## INSTRUCTIONS FOR THE TASK
Copy out all lines of the material below in which "agent" occurs.

## EXTRACTED RECORDS
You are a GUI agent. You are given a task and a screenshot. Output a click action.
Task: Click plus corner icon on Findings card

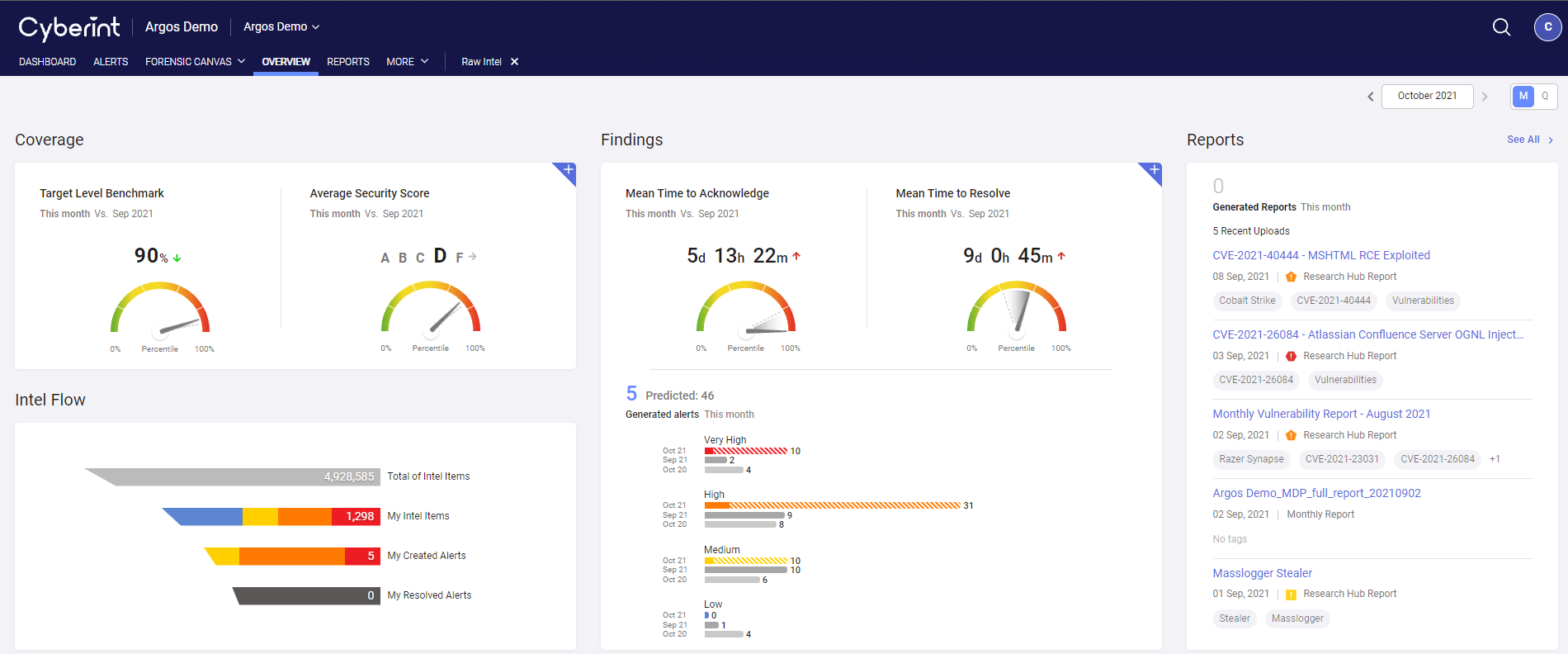(1154, 170)
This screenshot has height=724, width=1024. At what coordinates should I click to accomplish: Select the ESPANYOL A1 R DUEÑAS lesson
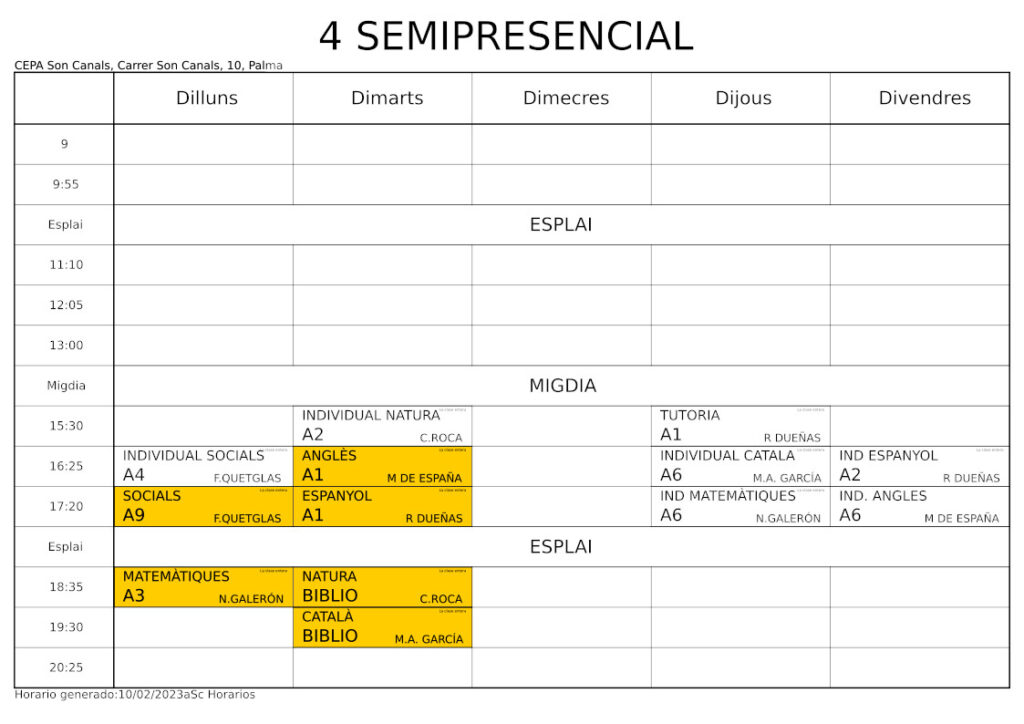point(382,507)
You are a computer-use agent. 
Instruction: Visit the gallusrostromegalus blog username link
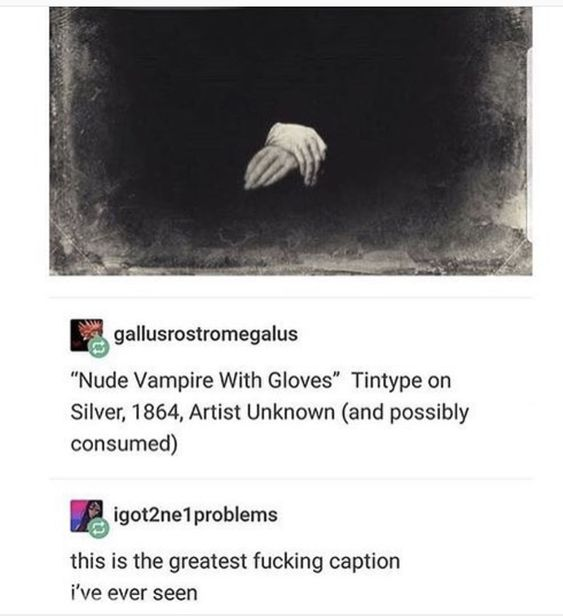(206, 335)
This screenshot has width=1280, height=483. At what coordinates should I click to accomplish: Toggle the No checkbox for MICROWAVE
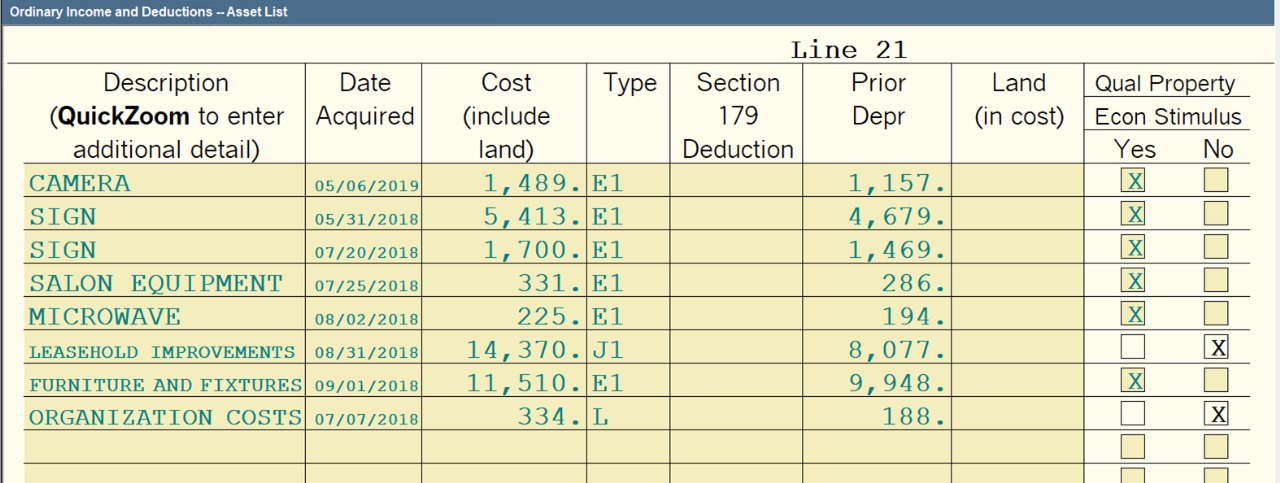pyautogui.click(x=1216, y=314)
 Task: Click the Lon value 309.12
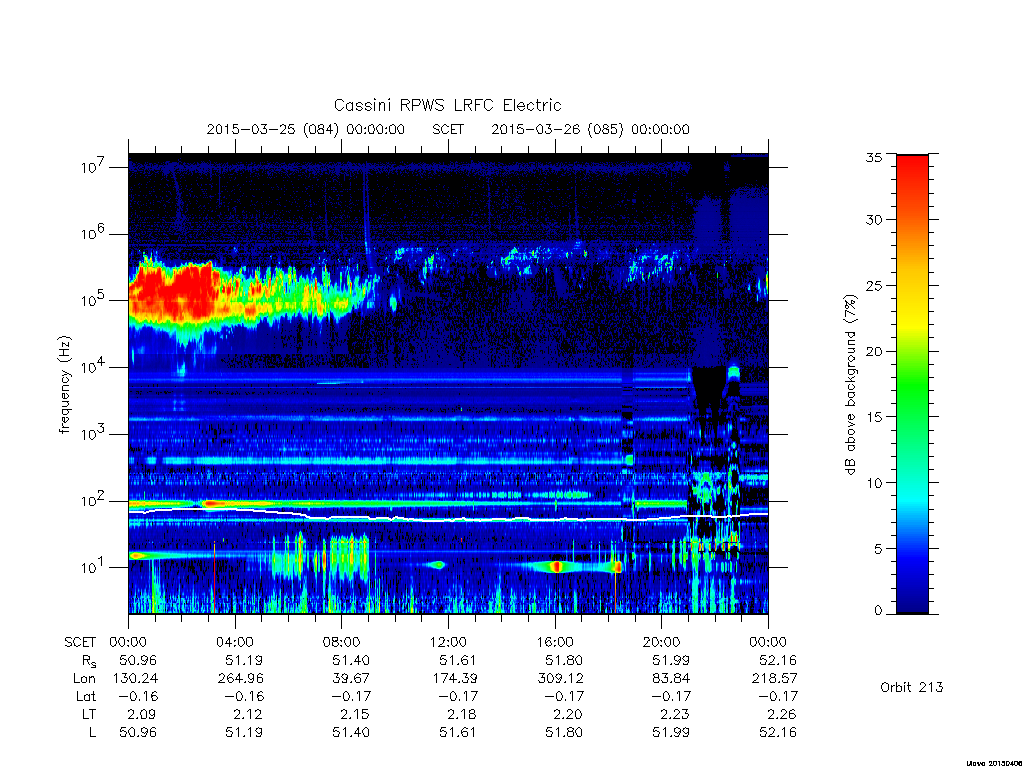[560, 678]
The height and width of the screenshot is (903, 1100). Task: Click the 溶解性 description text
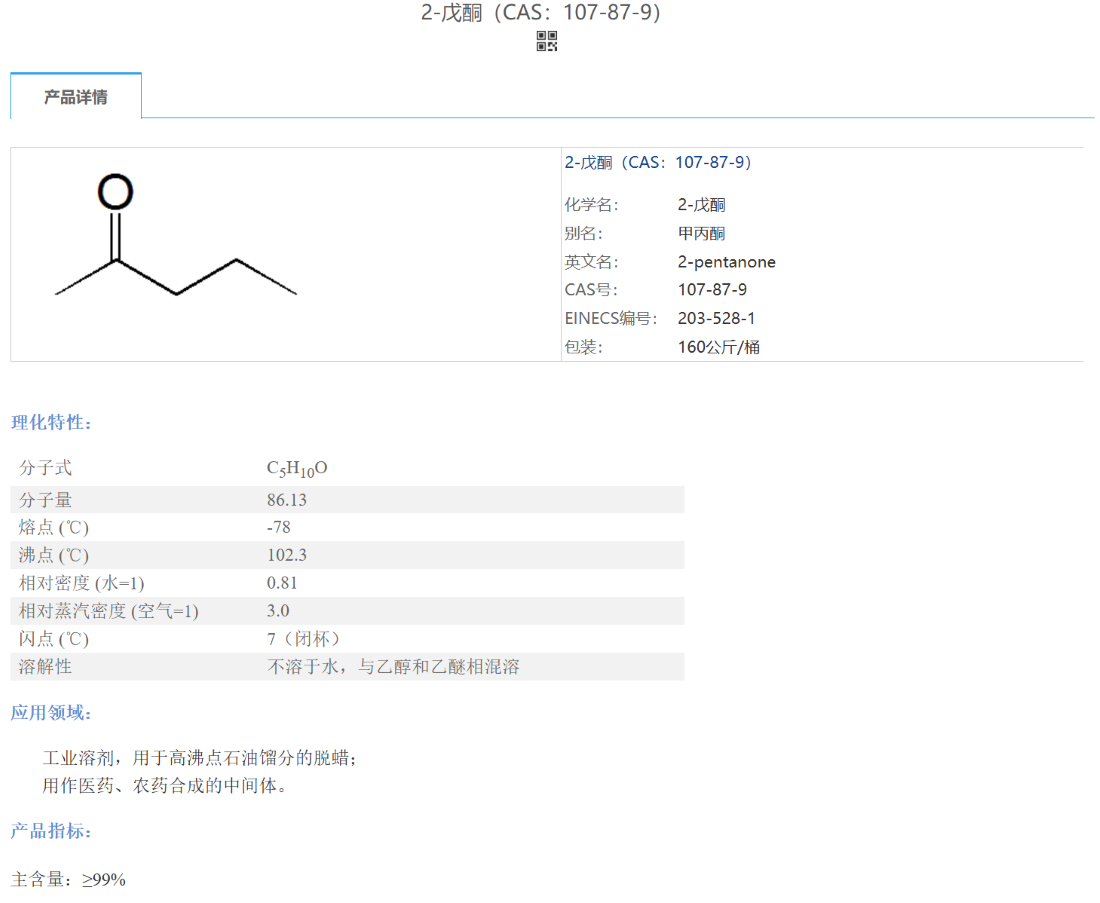tap(393, 667)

## RESULT FOR THIS EXERCISE
You are a GUI agent. You are given a task and a screenshot. Output a click action.
You are a computer-use agent. 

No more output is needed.